[BEGIN Input for this task]
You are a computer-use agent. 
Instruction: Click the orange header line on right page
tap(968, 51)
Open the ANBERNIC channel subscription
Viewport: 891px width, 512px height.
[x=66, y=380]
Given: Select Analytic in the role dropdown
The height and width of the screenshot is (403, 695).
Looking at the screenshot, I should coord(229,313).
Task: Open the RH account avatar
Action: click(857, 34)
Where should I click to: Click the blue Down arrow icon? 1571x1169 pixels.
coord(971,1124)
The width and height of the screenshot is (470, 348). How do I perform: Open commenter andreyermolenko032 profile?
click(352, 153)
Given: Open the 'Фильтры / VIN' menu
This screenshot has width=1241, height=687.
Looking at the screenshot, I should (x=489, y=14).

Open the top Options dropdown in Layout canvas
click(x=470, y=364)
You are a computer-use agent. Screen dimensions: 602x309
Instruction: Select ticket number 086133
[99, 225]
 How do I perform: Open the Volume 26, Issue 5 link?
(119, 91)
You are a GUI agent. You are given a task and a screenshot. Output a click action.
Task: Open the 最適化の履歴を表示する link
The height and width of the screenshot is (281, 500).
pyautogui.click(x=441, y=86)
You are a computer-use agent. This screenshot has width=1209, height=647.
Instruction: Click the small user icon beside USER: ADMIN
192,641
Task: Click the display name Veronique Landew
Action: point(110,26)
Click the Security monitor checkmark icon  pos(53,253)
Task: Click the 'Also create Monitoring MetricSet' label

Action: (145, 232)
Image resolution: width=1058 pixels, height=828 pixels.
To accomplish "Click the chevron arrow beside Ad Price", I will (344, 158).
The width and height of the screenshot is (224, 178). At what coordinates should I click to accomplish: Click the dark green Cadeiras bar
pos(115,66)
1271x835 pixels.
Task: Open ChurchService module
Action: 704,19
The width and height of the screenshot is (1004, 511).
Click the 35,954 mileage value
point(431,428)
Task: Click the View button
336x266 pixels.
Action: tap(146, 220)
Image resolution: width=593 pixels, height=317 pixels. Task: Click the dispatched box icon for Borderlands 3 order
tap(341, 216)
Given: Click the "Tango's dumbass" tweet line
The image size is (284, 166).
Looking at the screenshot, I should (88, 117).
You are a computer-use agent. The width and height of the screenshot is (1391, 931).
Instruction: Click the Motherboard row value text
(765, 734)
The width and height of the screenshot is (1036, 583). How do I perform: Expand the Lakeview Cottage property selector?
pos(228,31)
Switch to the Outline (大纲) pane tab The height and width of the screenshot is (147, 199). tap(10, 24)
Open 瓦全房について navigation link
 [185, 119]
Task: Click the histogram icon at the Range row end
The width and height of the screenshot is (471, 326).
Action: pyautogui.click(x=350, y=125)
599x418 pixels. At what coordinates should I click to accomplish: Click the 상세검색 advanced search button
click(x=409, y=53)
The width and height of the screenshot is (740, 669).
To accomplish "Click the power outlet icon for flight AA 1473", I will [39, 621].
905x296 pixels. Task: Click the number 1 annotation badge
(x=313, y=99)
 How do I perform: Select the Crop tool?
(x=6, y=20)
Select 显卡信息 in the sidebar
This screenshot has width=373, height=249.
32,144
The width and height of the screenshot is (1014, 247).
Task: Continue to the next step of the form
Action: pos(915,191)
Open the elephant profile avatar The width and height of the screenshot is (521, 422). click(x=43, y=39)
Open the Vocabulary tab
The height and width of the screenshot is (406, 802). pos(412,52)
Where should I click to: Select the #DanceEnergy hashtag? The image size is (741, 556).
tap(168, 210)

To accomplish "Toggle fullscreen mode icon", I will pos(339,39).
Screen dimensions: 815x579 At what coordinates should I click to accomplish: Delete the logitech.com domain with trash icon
[END Input for this task]
▶ [Requirement] Give the material from the line with "Open the top" to the line with "will (344, 158)." as a numbered list, leaving out blank lines.

▶ [Solved exercise]
1. Open the top Options dropdown in Layout canvas
2. click(x=470, y=364)
3. You are a computer-use agent. Screen dimensions: 602x309
4. Instruction: Select ticket number 086133
5. [99, 225]
6.  How do I perform: Open the Volume 26, Issue 5 link?
7. (119, 91)
8. You are a GUI agent. You are given a task and a screenshot. Output a click action.
9. Task: Open the 最適化の履歴を表示する link
10. The height and width of the screenshot is (281, 500).
11. pyautogui.click(x=441, y=86)
12. You are a computer-use agent. This screenshot has width=1209, height=647.
13. Instruction: Click the small user icon beside USER: ADMIN
14. 192,641
15. Task: Click the display name Veronique Landew
16. Action: point(110,26)
17. Click the Security monitor checkmark icon  pos(53,253)
18. Task: Click the 'Also create Monitoring MetricSet' label
19. Action: (145, 232)
20. Image resolution: width=1058 pixels, height=828 pixels.
21. To accomplish "Click the chevron arrow beside Ad Price", I will (344, 158).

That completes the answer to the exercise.